41、予感
一度目の人生で、私が入院している時のこと。
「リア」
優しく名前を呼んで、ブレディが病室に顔を出してくれた。
季節は秋から冬へと移り変わる途中で、病室の窓から見える木の葉は、ほとんど落ちてしまっていた。
花瓶に飾られた野花だけが、季節から取り残されたように健気に咲いている。
学園からの帰り道に寄ってくれたのだろうか。ブレディは制服を着ていて、愛用の杖を持っていた。
「ごめん、来たけど今日はすぐ帰らなきゃいけないんだ」
申し訳なさそうに、けれど軽い調子でブレディは言った。
ほんの少しの違和感。
その声色に、いつもと違う陰りを感じる。
「そっか。わざわざ来てくれてありがとう。顔が見れただけても良かったよ」
と、私は何でもないように返す。
「また、時間がある時に来てね」
私の言葉に、深い意味はなかった。単に社交辞令的にそう言っただけ。特別な意味のない言葉なのに、ブレディは目を見開いた。
窓の外の枝から、最後の一葉が落ちる。
彼は視線を落とすと、寂しげに笑った。
「……リア」
ブレディが私に近付き、肩に両手を置く。私たちは一瞬、間近で見つめ合うことになった。
紫水晶の瞳が揺れている。
それを認識した直後に、私の体はそっと引き寄せられた。上半身がブレディの腕に優しく閉じ込められる。
「ブレディ?」
私の力でも振り払おうと思えば、振り払えたと思う。それか私が少しでも嫌がれば、多分ブレディは離してくれた。
けれど、どちらもできなかった。
兄のように思っていた人が、泣きそうな顔をしていたから。
拒絶したらきっと、ブレディはとても傷付くだろう。
「ごめん、リア……」
どうして抱きしめられているのかも、謝られているのかもわからなくて、でもその心に寄り添いたいと、ただそう思った。
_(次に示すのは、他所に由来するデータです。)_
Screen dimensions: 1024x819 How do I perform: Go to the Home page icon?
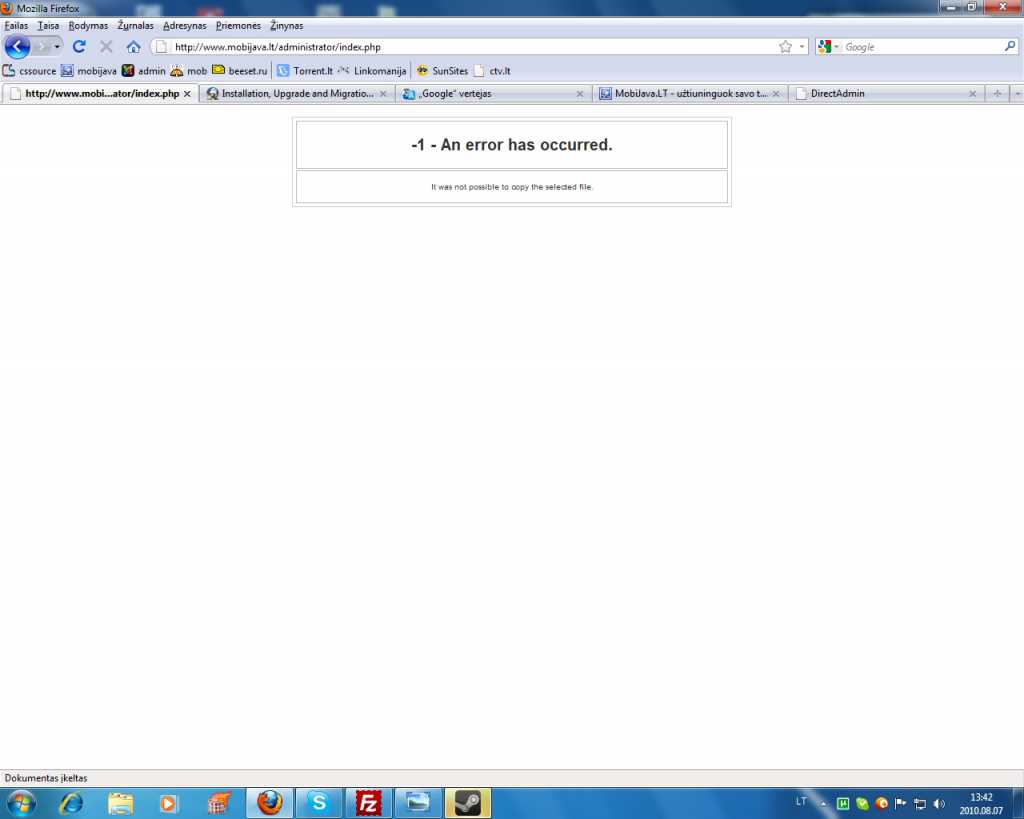pos(133,46)
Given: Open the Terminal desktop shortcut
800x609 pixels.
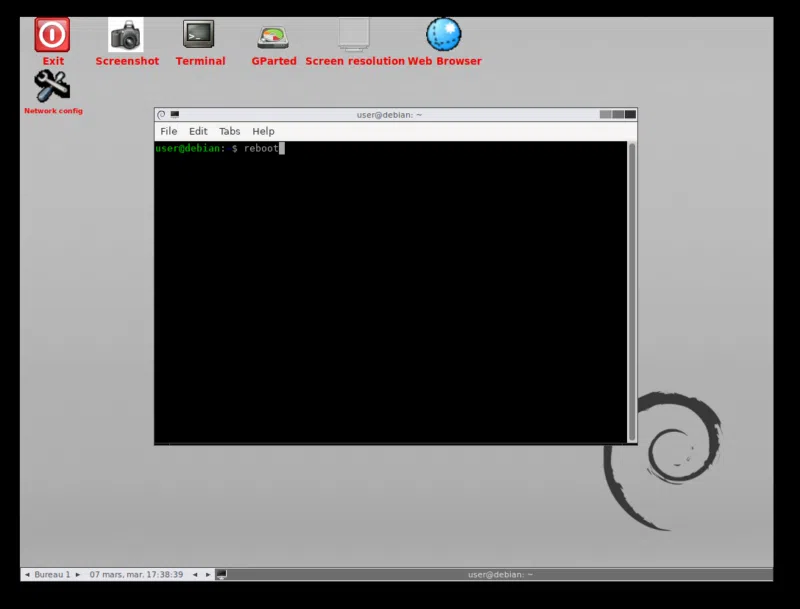Looking at the screenshot, I should (x=199, y=36).
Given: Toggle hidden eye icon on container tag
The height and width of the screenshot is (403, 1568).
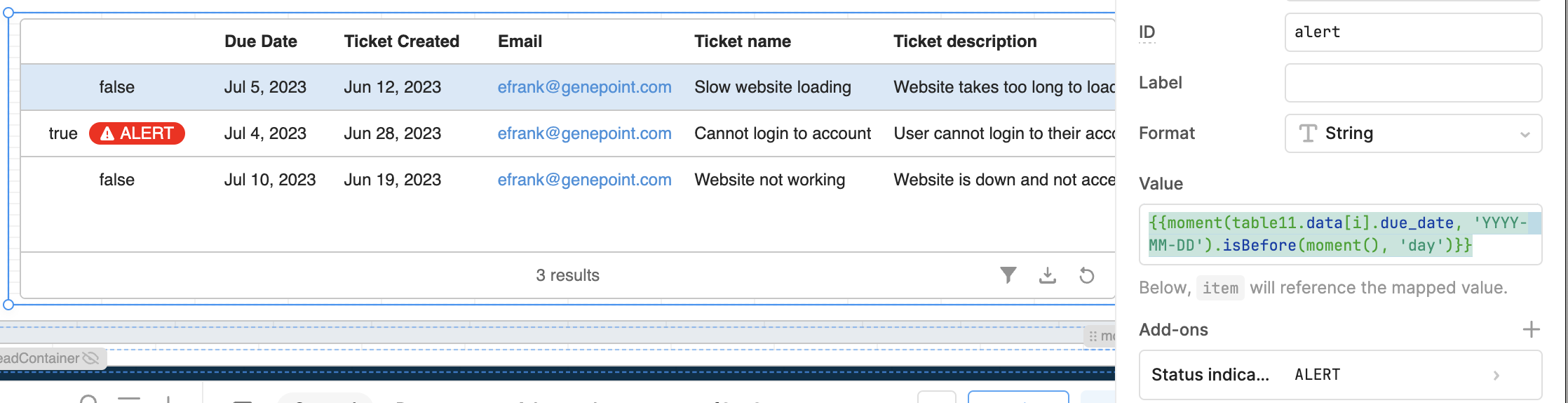Looking at the screenshot, I should (90, 358).
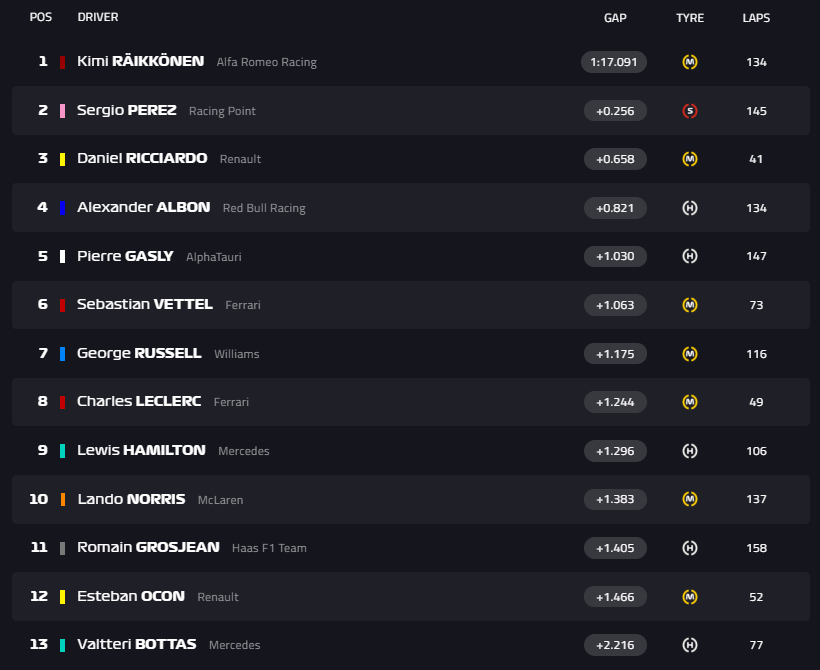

どうしたらいいか悩む。結局、抱擁を返すことはできなかった。
少しして、ブレディは私を解放した。
「急にごめん」
「いいけど、どうしたの?」
私の質問に、ブレディは曖昧に笑っただけで答えなかった。その手は色が白くなるくらい、頑なに握られている。
「じゃあね。――元気でね」
ブレディがゆっくりとした足取りで出ていく。彼は一度も振り返らず、そのまま扉が閉じて私たちの間を隔てた。
それが、一度目の私たちの今生の別れとなった。
瞼の裏で星がちらつく。
まるで、私をどこかへ導こうとしているかのように。
*
朝の身支度をしながら、私は今朝の夢を思い返していた。
なんで、今になって急にあの夢を見たのだろう。ブレディの名前を、心の中で呟く。
一度目のブレディと私が最後にやり取りした場面の記憶――忘れていた訳ではないけれど、一度目と二度目は大きく展開が変わっている。私は入院していないし、冬に入っているのに、ブレディはここにいる。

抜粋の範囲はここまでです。